(310f) Recognition of siRNA by TAR RNA Binding Protein (TRBP) | AIChE

(310f) Recognition of siRNA by TAR RNA Binding Protein (TRBP)

Authors 

Gredell, J. A. - Presenter, Michigan State University
Walton, S. P. - Presenter, Michigan State University
Dittmer, M. J. - Presenter, Michigan State University


RNA interference (RNAi) provides a powerful means for regulating gene expression. Although it is a relatively recent discovery, it has already proven useful in characterizing the functions of proteins and is the basis for human therapeutics currently in development. For RNAi to realize its full potential, a more complete understanding of the mechanism is required with our particular emphasis being the design and delivery of the initiator molecules of RNAi, small interfering RNA (siRNA).

The recognition of siRNAs by the RNA induced silencing complex (RISC) and its precursor, the RISC loading complex (RLC), is a key step in the RNAi pathway that controls the subsequent sequence-specific mRNA degradation. In Drosophila, selection of the appropriate guide strand has been shown to be mediated by the RLC protein R2D2, which senses the relative hybridization stability between the two ends of the siRNA. A protein with similar function has yet to be conclusively identified in humans, but as a result of empirical evidence from experiments with hundreds of different siRNAs, human RISC is also known to recognize siRNA asymmetry.
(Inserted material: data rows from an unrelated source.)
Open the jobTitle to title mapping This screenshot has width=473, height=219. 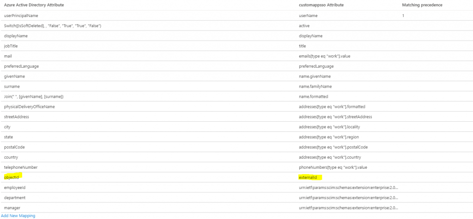pyautogui.click(x=11, y=46)
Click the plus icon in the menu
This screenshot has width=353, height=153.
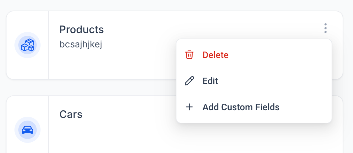click(x=189, y=107)
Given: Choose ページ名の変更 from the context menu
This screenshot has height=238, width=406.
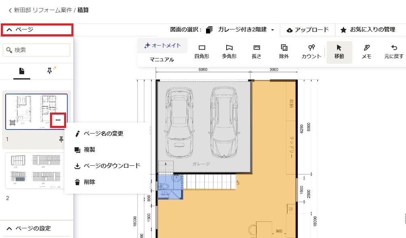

We will present results showing that human TAR RNA binding protein (TRBP) alone can bind siRNAs in vitro and sense their asymmetry in the absence of ATP. We will also demonstrate that TRBP can bind 21 nt long single-stranded RNA, though with far lower affinity than for double-stranded siRNA, and that the binding reflects the bias observed with the full siRNA duplex. This suggests that TRBP binding may be both sequence and stability dependent. Finally, our attempts to alter TRBP interactions with siRNA through the inclusion of sequence mismatches, DNA substitutions, or chemical modifications within the siRNA will be described. The results suggest a role for TRBP in the mechanism of RISC formation as well as a means to improve siRNA functionality through modification of the RNA or its sequence. Future efforts to capitalize on our discoveries will also be highlighted.